== Exercise materials ==
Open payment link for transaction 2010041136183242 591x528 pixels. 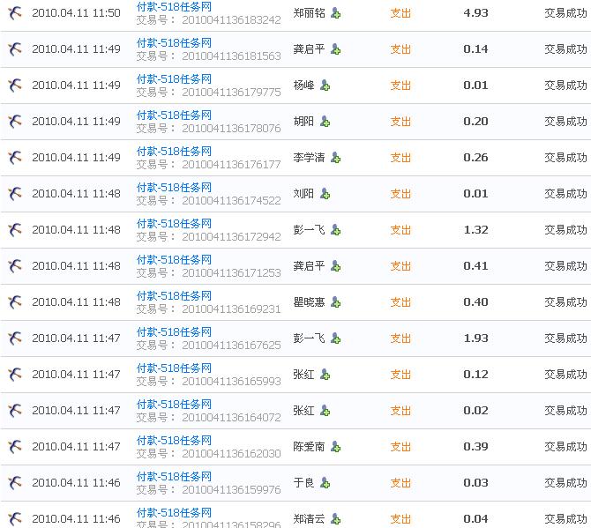click(174, 7)
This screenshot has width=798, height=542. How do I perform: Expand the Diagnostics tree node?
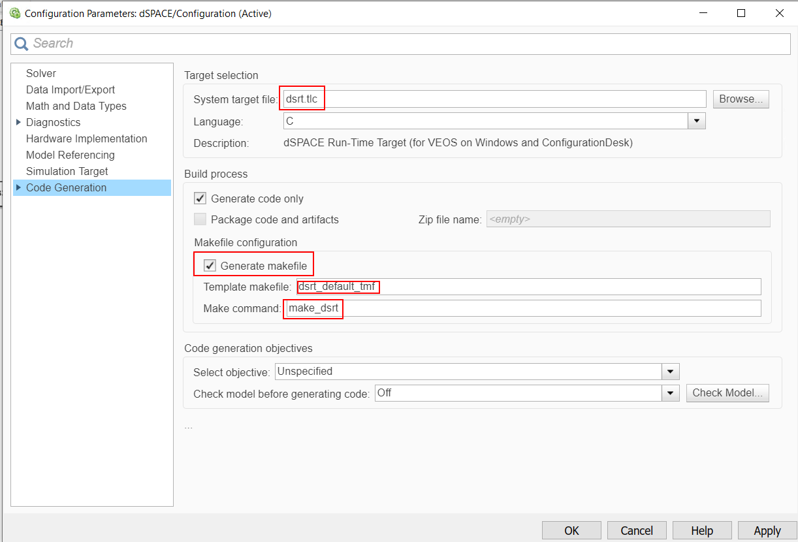coord(19,122)
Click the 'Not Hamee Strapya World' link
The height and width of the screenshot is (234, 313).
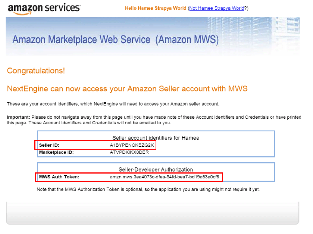[217, 8]
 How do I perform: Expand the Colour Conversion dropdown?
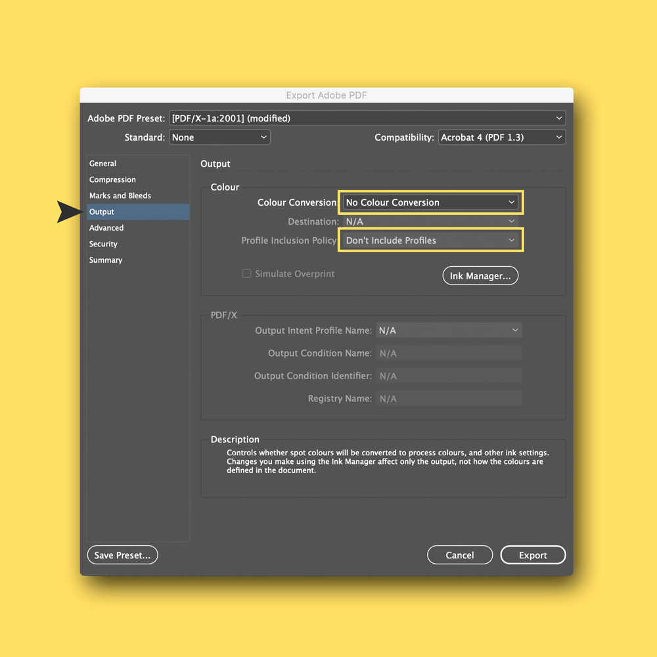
===
What to work on:
Give again, unchanged, only the lines from the line containing "This screenshot has" to the last line of the records above. Pictures do not belong in the copy.

Solution to the exercise:
This screenshot has width=798, height=542. How do I perform: Expand the Diagnostics tree node?
coord(19,122)
Click the 'Not Hamee Strapya World' link
The height and width of the screenshot is (234, 313).
[217, 8]
 How do I perform: Expand the Colour Conversion dropdown?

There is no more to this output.